Work to be completed: Find the string "computer" in the records. Copy every line it appears in.

—————

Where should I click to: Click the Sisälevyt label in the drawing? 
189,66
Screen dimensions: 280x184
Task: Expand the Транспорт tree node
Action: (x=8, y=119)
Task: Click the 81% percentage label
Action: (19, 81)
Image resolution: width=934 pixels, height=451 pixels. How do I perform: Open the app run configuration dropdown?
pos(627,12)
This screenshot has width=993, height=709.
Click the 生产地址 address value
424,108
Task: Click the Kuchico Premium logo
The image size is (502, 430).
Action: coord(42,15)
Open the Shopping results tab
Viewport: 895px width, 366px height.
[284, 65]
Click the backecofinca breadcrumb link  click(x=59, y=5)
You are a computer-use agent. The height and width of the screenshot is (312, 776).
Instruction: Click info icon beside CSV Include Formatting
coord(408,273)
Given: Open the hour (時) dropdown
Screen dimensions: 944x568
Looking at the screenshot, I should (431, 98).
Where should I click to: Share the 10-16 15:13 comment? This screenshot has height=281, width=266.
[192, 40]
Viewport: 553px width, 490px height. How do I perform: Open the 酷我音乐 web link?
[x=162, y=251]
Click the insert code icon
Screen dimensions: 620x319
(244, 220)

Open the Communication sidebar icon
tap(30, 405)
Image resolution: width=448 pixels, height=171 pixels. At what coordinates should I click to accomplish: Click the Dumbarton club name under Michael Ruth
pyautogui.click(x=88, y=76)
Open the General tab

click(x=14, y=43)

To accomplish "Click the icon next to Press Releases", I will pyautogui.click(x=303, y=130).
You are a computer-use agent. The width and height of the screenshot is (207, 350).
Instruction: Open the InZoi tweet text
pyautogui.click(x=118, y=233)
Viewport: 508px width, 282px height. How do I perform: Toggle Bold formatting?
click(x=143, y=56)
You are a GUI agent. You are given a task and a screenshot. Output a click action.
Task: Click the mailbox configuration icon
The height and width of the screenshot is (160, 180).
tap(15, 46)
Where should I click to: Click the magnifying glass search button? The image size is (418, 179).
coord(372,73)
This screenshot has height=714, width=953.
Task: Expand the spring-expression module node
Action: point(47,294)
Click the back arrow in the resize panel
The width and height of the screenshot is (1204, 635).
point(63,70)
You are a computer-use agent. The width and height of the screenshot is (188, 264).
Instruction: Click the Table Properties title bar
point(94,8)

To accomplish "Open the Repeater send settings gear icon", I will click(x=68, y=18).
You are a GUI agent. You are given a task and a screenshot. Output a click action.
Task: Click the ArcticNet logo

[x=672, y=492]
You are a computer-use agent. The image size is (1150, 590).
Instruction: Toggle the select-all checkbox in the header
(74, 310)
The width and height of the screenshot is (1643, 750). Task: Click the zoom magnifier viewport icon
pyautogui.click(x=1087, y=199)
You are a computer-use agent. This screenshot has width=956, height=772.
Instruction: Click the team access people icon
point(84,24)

—————

Output:
You are a computer-use agent. The height and width of the screenshot is (312, 776).
You are a computer-use agent. The width and height of the screenshot is (207, 350).
You are a computer-use agent. The width and height of the screenshot is (188, 264).
You are a computer-use agent. The image size is (1150, 590).
You are a computer-use agent. This screenshot has width=956, height=772.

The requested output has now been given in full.